Using this plugin broke all external pointing links
After implementing this plugin, we got major issues in production that all external pointing links directed to 404. This bug was not able to be reproduced locally.
It seems that the issue is that the plugin was trying to handle links that were using a normal href. The href apparently passed the checks to where it thinks it should handle it. It passed the url to the router, and got back the 404 route.
I think a reasonable fix would be to check the url in the href and look for a full url. For example, if the url starts with http://www.blah.com/mypath instead of /mypath, it probably shouldn't handle the transition. For now we removed the plugin and won't be able to consider implementing it again unless we are confident this could be fixed.

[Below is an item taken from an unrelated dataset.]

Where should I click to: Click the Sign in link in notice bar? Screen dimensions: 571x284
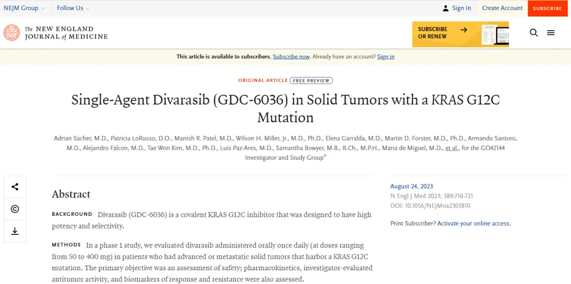tap(385, 57)
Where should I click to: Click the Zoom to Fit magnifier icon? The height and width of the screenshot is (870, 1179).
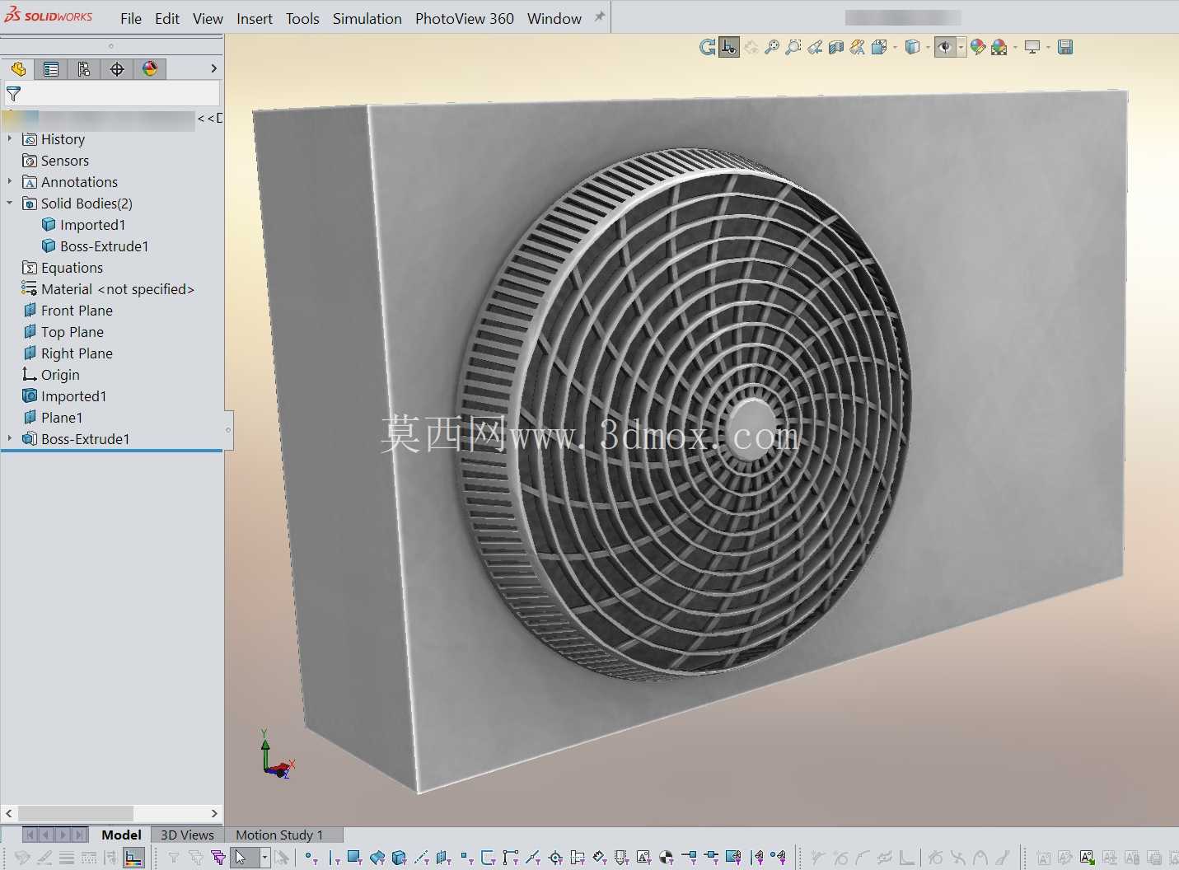click(x=772, y=48)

You can add a data-href-to-ignore attribute to any anchors that you don't want to be handled by href-to:
<a href="{{href-to 'contact-us'}}" data-href-to-ignore>
If you have a catchall route (this.route('catchall', { path: "/*" })),
you need to add the attribute "data-href-to-ignore",
otherwise you will always match it
</a>
Will that solve your particular problem?
Hmm, I suppose that could be done, but it seems like an unnecessary addition to be made to every external link, when it would be easy enough to assume that it shouldn't handle full urls. Then we wouldn't have to make markup changes to every external link in our code base in order to adopt the plugin.
I think it's likely that we'll add support for automatically skipping external URLs, I just want to give it a little though first.
Related #41, #57
I 👍 on adding this. If anyone want to implement this, please do
One complication: if you have a catch-all route like
this.route('not-found', { path: '/*path' })
then recognizeUrl will return true for any URL prefixed with the app's root.
We have a number of applications mounted at different paths within the same origin. This shows up as a problem for the one app mounted at / since every other app has that app's root as a prefix.